Carlos Delgado's Blown Homerun call Sunday Night has reignited the debate for Replay In Baseball.
This Is My Baseball Topic For today: Does Major League Baseball Need Instant Replay? According to ESPN.Com:
"Major League Baseball is making tentative plans to experiment with instant replay in the Arizona Fall League, according to a baseball official with knowledge of those discussions.
If that experiment proves practical and successful, MLB then is likely to continue the experiment next March during the World Baseball Classic and spring training games.
If no insurmountable problems arise, baseball could begin using replay -- though only to decide home run calls -- as soon as next season."
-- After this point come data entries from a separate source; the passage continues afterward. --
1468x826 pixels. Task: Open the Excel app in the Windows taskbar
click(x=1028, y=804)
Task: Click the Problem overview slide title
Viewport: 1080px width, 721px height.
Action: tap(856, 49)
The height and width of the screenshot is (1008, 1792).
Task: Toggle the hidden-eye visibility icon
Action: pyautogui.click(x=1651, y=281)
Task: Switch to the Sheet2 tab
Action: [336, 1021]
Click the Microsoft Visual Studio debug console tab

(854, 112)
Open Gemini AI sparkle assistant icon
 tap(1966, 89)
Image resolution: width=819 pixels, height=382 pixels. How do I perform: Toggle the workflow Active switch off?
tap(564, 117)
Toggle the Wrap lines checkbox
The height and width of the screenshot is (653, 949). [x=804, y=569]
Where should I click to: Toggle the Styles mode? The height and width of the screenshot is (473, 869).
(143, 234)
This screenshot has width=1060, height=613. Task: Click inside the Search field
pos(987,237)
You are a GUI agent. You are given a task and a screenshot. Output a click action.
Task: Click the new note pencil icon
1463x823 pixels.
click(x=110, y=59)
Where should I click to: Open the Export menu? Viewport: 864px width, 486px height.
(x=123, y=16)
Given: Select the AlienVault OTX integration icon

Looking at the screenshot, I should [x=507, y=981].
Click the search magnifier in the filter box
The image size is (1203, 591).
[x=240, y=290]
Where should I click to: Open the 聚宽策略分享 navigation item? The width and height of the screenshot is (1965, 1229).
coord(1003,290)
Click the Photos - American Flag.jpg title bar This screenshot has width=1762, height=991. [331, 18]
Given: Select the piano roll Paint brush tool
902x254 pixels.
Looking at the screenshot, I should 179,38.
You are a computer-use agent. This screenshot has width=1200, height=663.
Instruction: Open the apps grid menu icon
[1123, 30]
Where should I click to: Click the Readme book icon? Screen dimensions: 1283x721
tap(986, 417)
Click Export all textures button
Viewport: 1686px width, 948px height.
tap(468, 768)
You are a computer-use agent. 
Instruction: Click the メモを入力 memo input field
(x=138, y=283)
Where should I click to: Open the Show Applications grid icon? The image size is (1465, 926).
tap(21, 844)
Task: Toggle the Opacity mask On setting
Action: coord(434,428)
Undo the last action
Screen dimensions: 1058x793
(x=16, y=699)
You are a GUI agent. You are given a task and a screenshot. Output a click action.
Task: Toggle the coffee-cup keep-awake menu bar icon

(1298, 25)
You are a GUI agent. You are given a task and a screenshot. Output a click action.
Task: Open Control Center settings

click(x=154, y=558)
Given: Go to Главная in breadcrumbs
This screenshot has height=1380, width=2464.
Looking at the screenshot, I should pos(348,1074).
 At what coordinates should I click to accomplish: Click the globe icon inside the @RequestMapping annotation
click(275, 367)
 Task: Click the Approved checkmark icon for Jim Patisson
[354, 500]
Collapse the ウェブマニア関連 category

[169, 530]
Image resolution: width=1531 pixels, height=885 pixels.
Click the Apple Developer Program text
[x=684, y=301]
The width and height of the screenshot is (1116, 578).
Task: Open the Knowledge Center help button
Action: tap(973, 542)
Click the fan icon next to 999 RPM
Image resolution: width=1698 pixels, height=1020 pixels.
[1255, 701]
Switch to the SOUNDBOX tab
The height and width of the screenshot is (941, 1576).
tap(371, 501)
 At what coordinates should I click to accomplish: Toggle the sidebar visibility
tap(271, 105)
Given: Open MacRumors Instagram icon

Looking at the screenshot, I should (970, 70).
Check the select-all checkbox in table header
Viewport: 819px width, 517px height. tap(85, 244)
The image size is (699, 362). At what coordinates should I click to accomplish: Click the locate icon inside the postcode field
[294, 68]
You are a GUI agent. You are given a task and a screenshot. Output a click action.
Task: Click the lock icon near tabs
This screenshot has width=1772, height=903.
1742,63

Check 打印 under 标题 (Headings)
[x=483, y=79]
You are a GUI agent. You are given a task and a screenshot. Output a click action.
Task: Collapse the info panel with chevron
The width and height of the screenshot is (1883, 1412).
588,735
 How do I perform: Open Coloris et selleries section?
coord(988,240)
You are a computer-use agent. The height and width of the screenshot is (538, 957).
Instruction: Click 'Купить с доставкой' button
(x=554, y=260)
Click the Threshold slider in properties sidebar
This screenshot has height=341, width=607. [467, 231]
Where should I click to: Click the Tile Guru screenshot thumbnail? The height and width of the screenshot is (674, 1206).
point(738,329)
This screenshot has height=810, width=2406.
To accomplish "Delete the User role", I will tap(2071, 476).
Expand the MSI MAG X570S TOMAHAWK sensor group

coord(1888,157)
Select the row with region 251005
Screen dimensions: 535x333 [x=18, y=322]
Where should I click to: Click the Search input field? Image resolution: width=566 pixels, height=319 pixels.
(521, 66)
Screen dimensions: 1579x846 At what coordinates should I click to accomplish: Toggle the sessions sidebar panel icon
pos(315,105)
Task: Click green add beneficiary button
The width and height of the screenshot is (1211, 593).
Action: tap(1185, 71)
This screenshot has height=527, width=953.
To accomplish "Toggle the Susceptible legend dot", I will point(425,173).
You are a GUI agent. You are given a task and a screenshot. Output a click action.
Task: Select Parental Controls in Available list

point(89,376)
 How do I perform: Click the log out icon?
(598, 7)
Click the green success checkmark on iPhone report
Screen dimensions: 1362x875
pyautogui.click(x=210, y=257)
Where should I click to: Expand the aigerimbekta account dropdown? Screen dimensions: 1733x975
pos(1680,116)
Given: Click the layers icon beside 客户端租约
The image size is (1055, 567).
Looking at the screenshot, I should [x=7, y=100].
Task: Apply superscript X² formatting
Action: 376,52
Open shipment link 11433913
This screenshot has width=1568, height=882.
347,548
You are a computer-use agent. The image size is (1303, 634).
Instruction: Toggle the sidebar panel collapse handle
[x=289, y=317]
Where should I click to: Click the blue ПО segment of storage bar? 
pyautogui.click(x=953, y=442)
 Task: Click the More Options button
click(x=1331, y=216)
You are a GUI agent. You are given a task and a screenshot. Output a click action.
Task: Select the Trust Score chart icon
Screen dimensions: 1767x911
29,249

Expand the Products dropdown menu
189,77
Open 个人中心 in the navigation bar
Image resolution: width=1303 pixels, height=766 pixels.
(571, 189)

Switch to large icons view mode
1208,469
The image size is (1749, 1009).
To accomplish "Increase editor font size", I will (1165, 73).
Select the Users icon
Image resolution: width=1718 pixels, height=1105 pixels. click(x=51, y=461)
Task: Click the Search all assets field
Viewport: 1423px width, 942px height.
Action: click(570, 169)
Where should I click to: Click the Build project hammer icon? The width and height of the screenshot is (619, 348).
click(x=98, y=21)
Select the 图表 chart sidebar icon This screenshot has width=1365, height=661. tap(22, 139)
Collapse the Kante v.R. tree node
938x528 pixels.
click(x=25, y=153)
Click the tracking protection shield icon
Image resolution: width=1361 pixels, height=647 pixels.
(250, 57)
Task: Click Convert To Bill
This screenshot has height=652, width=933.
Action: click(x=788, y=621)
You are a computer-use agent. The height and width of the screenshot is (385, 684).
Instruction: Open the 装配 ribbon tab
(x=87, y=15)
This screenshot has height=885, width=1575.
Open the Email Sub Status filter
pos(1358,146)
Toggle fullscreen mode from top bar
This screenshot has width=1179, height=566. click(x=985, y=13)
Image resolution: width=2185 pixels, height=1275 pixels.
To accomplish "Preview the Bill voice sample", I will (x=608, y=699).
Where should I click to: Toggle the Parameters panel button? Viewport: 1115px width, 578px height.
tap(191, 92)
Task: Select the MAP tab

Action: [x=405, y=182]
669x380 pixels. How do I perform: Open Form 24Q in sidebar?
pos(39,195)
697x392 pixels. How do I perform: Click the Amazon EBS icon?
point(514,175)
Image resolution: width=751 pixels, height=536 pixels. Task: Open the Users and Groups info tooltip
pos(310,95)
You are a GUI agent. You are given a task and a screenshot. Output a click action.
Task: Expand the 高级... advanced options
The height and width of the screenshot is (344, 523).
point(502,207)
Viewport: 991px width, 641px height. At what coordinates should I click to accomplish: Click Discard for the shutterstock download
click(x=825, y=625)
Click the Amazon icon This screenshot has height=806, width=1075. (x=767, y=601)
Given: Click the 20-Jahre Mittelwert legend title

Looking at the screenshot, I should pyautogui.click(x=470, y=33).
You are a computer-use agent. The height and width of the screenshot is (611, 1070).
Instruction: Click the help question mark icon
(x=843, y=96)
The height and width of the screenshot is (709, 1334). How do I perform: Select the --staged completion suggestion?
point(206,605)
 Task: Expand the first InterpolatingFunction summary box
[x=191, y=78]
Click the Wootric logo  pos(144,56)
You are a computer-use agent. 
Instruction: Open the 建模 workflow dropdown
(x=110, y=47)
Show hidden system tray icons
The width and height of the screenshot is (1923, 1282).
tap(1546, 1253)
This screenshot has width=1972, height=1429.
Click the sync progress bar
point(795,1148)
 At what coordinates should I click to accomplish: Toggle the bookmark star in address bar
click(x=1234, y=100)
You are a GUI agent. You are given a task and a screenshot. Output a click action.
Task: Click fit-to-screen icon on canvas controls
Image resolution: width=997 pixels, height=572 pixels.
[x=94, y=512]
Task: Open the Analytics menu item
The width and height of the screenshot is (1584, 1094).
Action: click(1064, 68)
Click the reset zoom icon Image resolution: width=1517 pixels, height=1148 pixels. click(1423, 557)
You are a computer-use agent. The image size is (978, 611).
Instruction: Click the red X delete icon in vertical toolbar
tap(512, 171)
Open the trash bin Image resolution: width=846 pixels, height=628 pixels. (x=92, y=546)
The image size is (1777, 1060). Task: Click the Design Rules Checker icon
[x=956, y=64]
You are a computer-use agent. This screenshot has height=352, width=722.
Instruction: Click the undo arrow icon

The lack of Instant Replay not only screws the players, but it screws the fans who suffer with agony at the unjust actions of a blind umpire. Instant Replay would fix this.
How should Major League Baseball Use Instant Replay? Homeruns Is a good start, but I also want to see it used for "fair/foul" or "catch/trap ball" as well.
Here is two examples from this season of why Major League Baseball should use replays for catch/trap ball:
From April 5,2008: Braves Vs Mets: From Braves.Com:
"With the bases loaded and one out, third-base umpire Bruce Dreckman ruled that a diving Mark Kotsay caught Jose Reyes' sinking liner in shallow center. Immediately, Kotsay threw the ball back to the infield to seemingly retire Angel Pagan, who had raced to third base without tagging and even momentarily passed Ryan Church, who didn't advance after seeing Dreckman's out call.
After short consultation, the umpires reversed the call, gave Reyes his RBI single and advanced each of the runners one base. Cox conceded the right call was made and indicated the first umpire error prevented him from arguing about the fact that Pagan had passed Church."
Here Are Two Examples of Major League Baseball Needing Replay for a Homerun:
On Sunday night, umpires at Yankee Stadium reversed their correct call and concluded a shot by Carlos Delgado of the Mets was foul.
A night later, umpires in Houston mistakenly ruled a ball hit by the Cubs' Geovany Soto off a center-field wall was in play when it should have been a home run. Soto turned the hit into a three run inside-the-park home run anyway.
And on Wednesday night, a ball hit by Alex Rodriguez that struck a stairway beyond the outfield fence and bounced back into the outfield was ruled a double when it should have been a home run.
If You're Going to take steroids away from the players, then at least give glasses to the umpires!